How to Deploy Streaming Models

[中文]

Time series models are now widely applied in various fields, such as audio processing. Audio models typically have two deployment modes when deployed:

  • Offline mode: The model receives the complete audio data (e.g., an entire speech file) at once and processes it as a whole.

  • Streaming mode: In streaming mode, the model receives audio data frame by frame (or block by block) in real-time, processes it, and outputs intermediate results.

In this tutorial, we will introduce how to quantize a streaming model using ESP-PPQ and deploy the quantized streaming model with ESP-DL.

Prerequisites

  1. Install ESP-IDF

  2. Install ESP-PPQ

Model Quantization

Reference example

How to Convert to a Streaming Model

There are numerous types of time series models. Here, we take the Temporal Convolutional Network (TCN) as an example. If you are unfamiliar with TCNs, please refer to relevant resources for details; we won’t elaborate further. Other models should be customized based on their specific structures.

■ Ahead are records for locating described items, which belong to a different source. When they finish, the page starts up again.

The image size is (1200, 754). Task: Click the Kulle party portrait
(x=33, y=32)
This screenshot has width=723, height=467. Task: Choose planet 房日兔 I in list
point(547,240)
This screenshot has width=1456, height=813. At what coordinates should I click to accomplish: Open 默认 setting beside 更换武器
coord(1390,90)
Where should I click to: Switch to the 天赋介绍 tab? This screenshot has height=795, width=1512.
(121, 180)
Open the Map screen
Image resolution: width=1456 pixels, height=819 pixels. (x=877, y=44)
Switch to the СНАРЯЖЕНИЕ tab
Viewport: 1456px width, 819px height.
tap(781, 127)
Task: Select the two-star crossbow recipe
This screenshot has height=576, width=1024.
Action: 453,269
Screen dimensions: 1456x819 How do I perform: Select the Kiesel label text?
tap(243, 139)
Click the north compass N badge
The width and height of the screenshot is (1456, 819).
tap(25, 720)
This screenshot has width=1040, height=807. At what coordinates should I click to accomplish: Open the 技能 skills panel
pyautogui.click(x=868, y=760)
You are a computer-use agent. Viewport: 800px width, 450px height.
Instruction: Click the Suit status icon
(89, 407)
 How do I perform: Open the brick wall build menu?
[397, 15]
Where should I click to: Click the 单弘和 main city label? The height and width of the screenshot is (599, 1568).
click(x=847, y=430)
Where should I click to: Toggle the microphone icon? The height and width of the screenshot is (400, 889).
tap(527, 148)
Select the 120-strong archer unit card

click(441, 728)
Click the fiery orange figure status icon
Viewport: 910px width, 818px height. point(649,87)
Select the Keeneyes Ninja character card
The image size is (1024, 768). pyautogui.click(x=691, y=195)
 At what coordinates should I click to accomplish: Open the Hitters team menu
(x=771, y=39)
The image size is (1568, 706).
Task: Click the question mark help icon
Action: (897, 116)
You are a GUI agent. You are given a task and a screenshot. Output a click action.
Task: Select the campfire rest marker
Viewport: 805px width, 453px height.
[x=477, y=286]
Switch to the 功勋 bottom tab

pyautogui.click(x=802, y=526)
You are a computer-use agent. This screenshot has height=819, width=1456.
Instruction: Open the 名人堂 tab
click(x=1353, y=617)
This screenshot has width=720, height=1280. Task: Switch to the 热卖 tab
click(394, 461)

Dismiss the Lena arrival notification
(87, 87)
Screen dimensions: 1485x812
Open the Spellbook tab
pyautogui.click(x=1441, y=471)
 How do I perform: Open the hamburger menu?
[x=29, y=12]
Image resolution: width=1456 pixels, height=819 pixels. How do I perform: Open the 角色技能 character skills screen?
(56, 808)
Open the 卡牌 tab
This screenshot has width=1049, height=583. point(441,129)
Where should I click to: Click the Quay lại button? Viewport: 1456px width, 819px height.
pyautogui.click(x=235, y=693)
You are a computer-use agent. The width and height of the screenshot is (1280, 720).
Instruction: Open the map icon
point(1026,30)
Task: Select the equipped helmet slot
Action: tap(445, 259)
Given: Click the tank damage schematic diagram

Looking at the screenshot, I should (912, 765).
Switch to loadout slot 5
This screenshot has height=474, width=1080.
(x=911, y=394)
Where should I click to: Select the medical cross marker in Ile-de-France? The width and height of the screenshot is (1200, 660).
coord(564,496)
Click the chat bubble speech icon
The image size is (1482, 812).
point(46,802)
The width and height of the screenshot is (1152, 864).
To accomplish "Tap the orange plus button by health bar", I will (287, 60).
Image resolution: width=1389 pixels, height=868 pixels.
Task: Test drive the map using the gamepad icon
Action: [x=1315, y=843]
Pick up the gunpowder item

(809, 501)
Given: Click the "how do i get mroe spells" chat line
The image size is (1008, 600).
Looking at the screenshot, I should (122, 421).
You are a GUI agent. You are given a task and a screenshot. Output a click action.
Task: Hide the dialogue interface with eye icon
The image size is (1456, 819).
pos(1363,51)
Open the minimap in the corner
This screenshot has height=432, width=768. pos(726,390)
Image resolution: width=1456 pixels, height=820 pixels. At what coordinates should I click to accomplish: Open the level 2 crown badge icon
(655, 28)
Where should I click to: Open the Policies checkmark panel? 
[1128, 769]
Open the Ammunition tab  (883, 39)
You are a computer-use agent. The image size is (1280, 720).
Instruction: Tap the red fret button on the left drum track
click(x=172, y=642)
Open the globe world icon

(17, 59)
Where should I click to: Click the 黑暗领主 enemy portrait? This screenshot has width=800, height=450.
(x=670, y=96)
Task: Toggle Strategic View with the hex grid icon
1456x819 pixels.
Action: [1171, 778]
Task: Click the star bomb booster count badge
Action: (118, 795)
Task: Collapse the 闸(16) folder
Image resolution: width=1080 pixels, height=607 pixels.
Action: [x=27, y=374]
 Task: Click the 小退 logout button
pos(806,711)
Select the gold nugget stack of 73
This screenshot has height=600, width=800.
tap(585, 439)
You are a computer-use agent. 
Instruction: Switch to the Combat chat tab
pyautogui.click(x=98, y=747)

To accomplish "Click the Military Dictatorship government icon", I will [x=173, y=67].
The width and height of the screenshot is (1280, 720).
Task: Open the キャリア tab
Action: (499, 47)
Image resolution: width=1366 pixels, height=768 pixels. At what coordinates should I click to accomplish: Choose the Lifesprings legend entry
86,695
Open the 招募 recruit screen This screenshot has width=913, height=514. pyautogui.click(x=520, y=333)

The example code constructs a TCN model: test_model.py (the model is incomplete and used only for demonstration). The demonstration model splits a complete model into three parts: TestModel_0, TestModel_1, and TestModel_2. This represents that a single frame of data sequentially flows through one module at a time, with the data flow being: frame_data -> TestModel_0 -> TestModel_1 -> TestModel_2.

Note

There is no fixed convention for splitting models; it depends on the model’s structure. The more modules you split, the lower the CPU load, but the output latency of the final computation increases. Conversely, fewer splits reduce latency but increase CPU load.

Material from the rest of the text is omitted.